▶ Your instructions
No picture should appear in the copy. Transcribe exactly, and only, the lines from the one with "Viewport: 1024px width, 640px height." through the last line of the data below.

[Opening Dataset records section]

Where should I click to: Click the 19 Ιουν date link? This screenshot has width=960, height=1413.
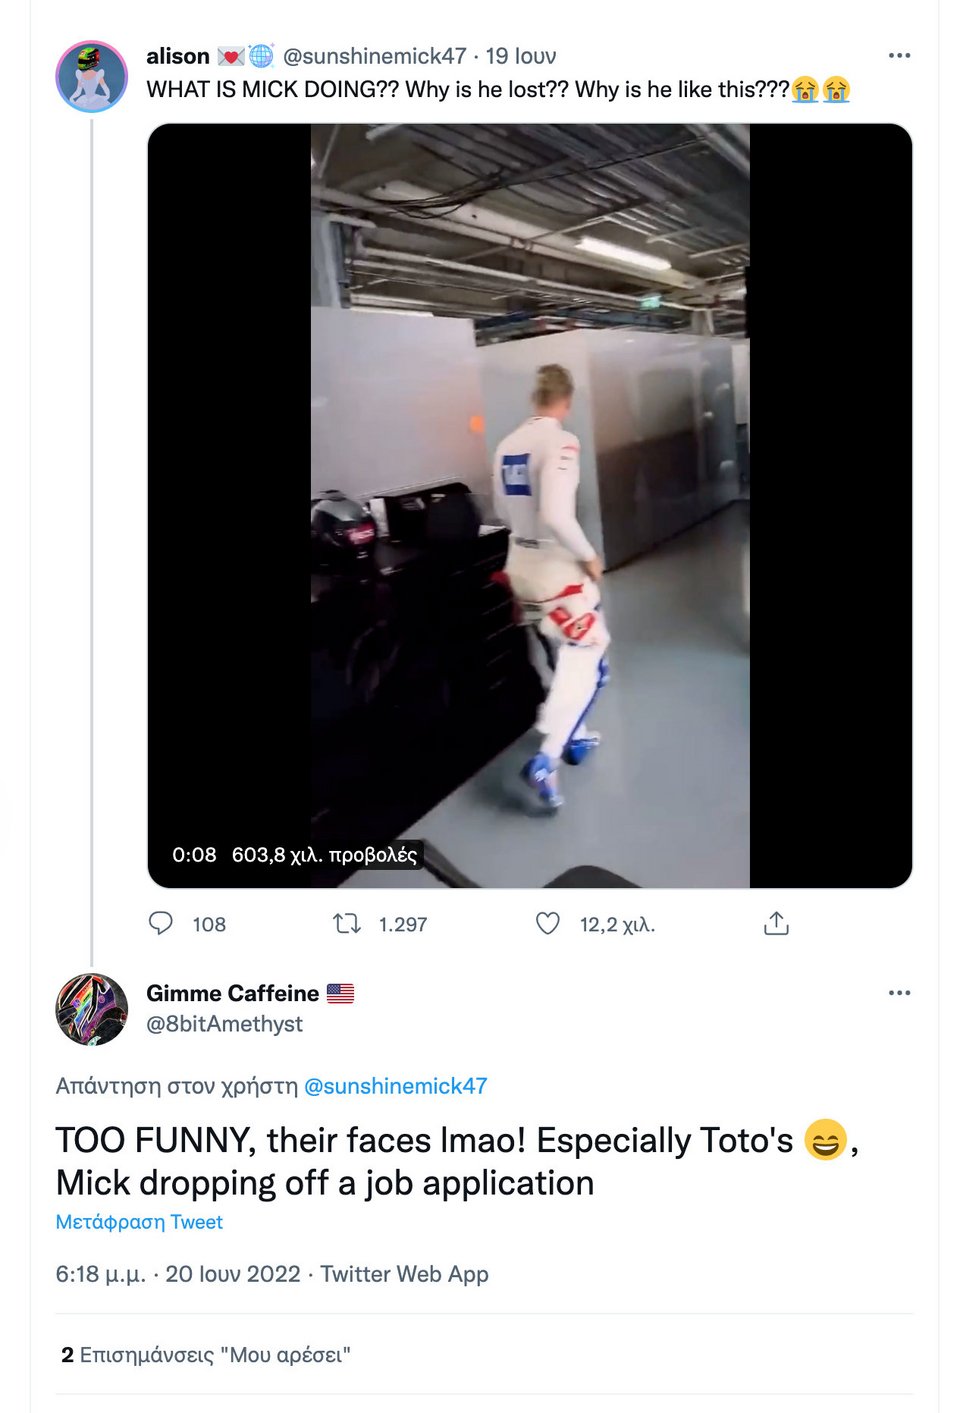pos(521,56)
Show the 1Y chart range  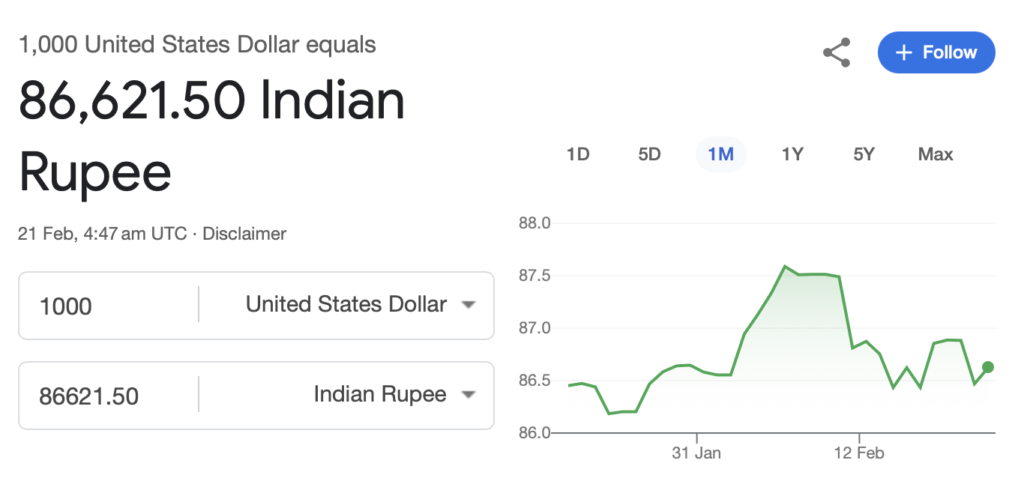[x=792, y=154]
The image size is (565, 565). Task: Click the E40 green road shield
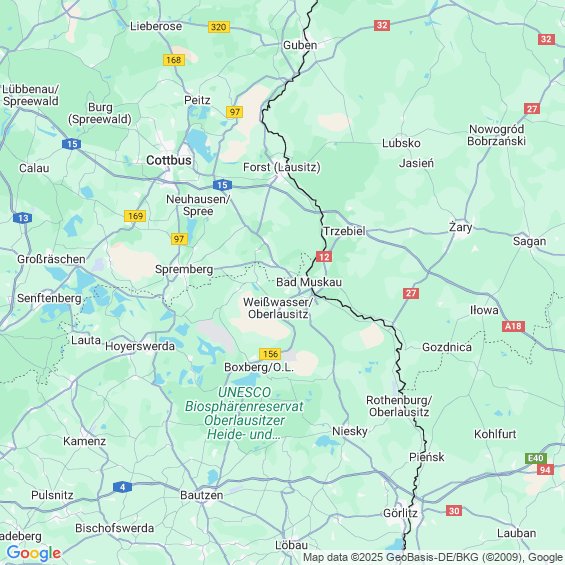(536, 458)
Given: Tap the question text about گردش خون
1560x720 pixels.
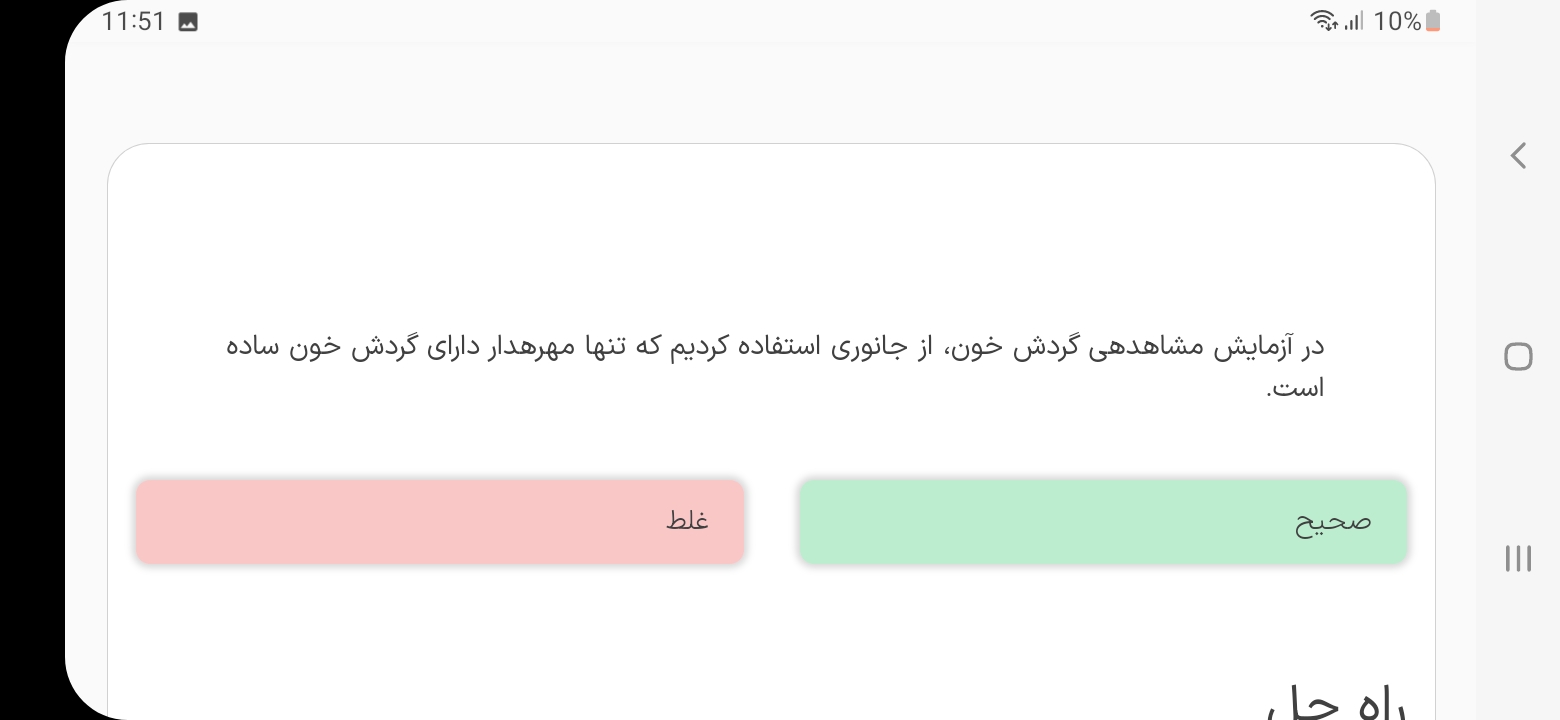Looking at the screenshot, I should (770, 365).
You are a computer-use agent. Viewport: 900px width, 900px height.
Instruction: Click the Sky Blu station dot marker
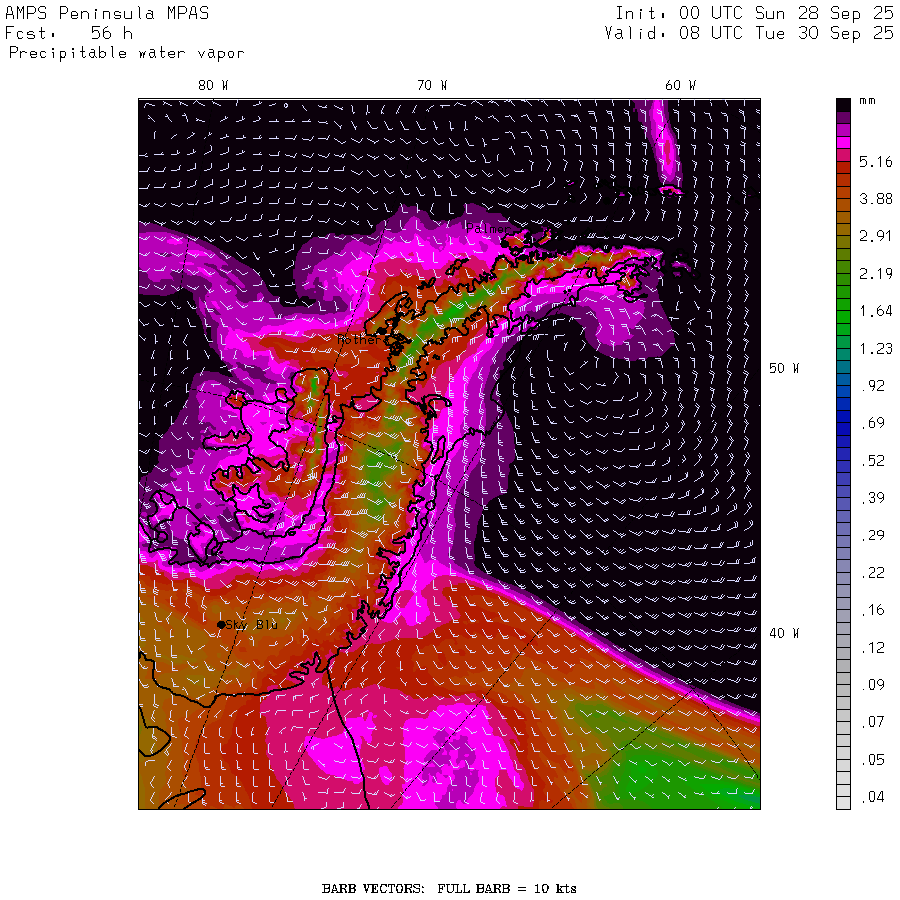pyautogui.click(x=221, y=624)
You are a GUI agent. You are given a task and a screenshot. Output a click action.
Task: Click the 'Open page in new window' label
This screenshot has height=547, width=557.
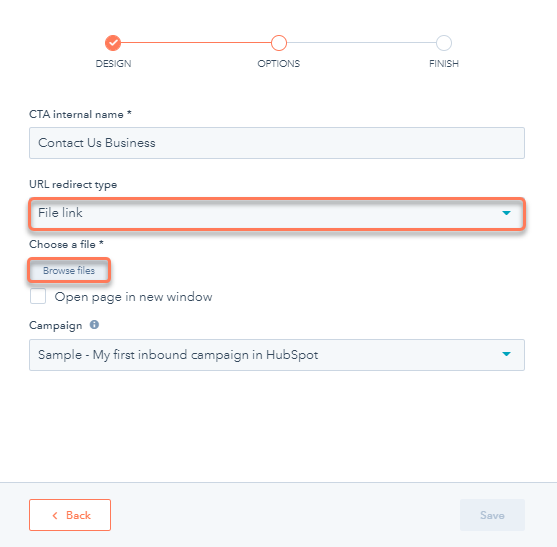(x=133, y=297)
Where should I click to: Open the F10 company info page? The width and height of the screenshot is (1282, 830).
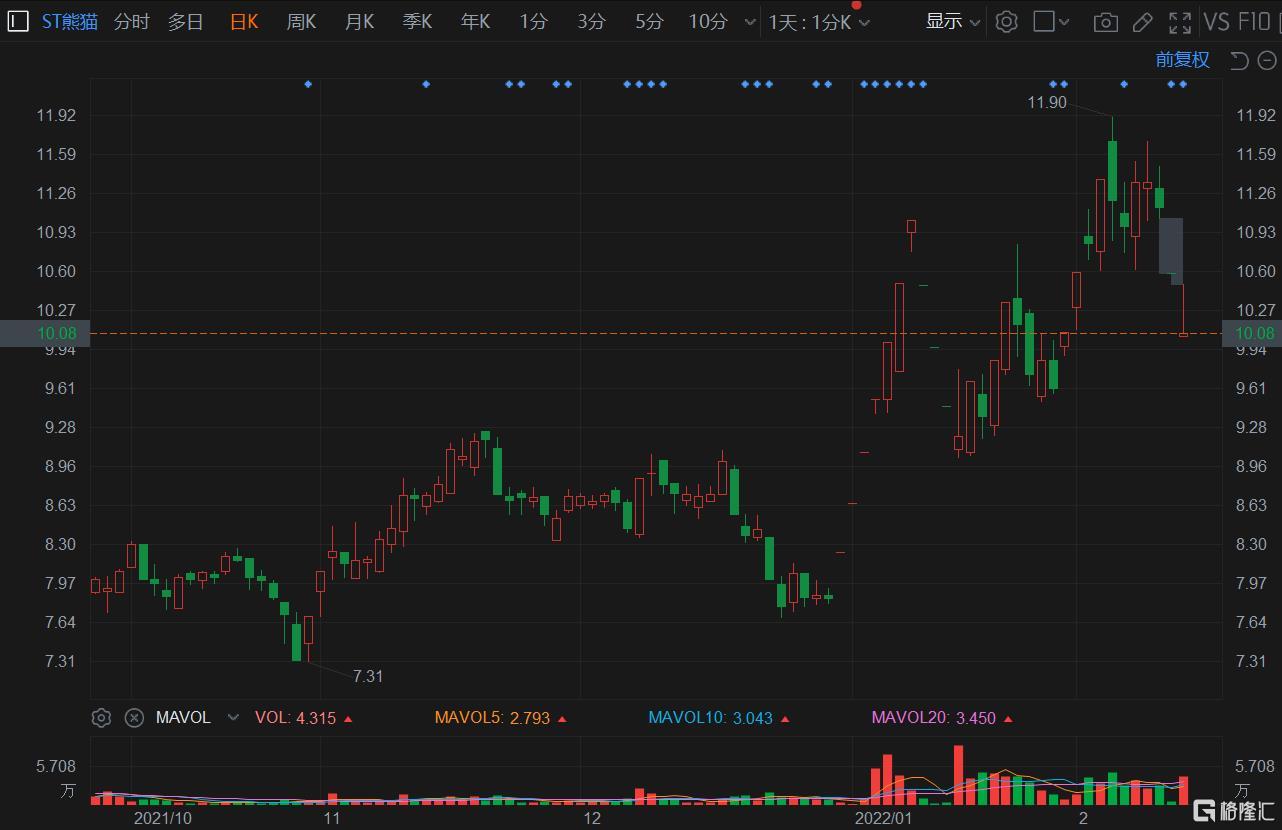click(x=1254, y=21)
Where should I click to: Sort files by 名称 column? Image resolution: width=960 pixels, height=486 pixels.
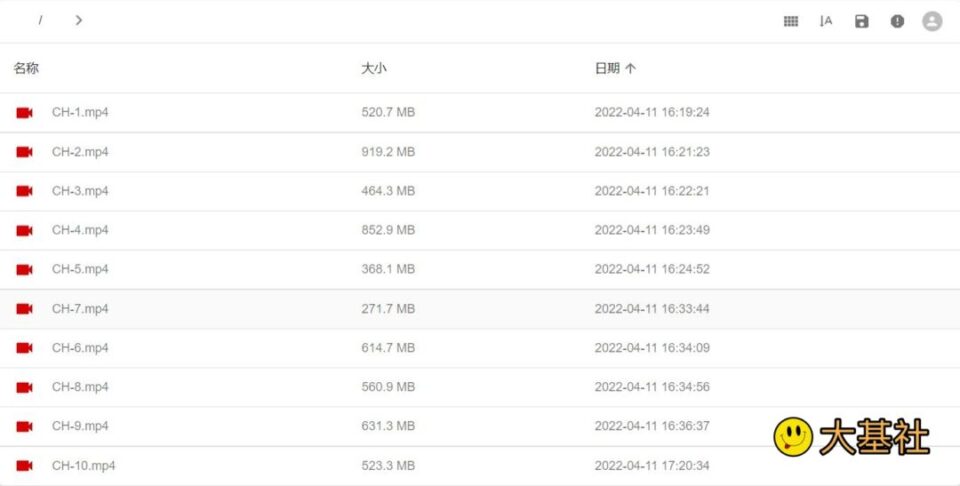tap(26, 69)
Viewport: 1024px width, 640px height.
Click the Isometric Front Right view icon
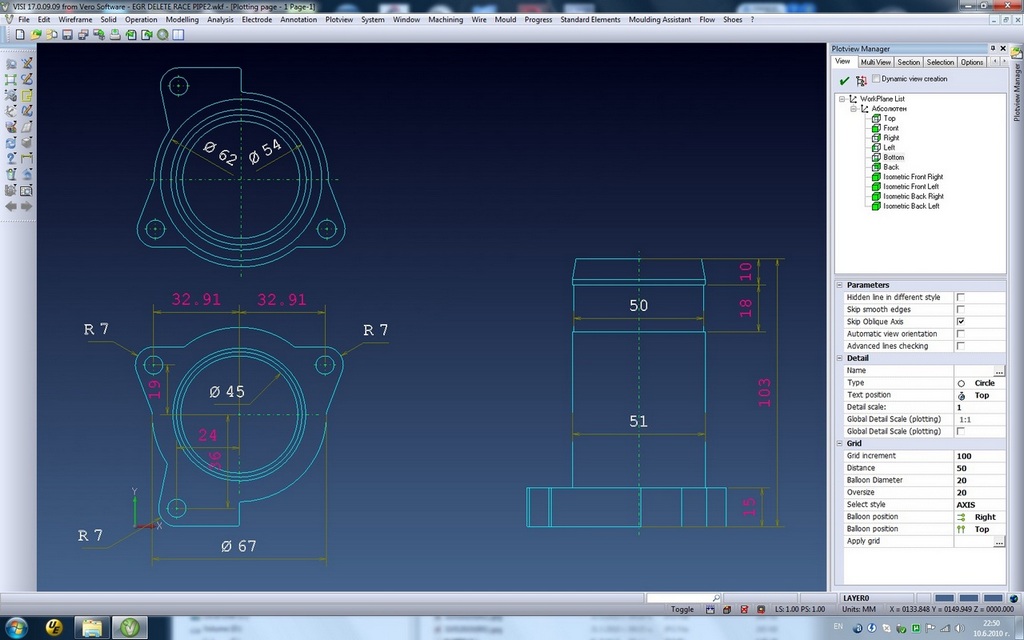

[Closing Dataset records section]

▶ Expected output
Viewport: 1024px width, 640px height.
Click the Isometric Front Right view icon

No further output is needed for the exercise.